## About this exercise
Among the entries below, how many lines include the string "will"? Answer with only the number.

## Records shown
....

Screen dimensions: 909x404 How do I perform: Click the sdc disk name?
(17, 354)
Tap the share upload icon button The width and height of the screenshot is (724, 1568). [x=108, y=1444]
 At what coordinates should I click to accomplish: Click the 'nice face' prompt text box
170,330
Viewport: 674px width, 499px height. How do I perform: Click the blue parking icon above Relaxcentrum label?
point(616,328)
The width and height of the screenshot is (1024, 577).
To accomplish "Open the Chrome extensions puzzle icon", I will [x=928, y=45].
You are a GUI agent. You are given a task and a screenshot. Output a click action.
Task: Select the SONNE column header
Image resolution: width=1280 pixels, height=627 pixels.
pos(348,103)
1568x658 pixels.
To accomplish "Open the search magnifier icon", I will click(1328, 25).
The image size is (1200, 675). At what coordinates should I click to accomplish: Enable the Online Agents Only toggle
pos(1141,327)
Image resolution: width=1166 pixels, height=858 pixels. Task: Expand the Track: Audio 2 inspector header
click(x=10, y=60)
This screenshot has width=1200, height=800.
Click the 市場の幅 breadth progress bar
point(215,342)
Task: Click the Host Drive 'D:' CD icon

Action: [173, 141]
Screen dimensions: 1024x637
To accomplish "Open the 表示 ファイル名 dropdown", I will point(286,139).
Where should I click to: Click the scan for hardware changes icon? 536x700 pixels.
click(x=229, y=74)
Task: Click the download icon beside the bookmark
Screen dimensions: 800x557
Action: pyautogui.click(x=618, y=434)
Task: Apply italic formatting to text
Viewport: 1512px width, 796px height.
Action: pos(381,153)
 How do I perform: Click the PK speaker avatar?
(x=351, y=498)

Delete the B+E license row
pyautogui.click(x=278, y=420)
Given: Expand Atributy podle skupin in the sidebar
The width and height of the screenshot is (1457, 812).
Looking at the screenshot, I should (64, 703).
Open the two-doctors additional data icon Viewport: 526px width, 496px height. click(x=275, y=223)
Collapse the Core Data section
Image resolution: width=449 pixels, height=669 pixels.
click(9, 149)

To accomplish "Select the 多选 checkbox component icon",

....

## Solution
3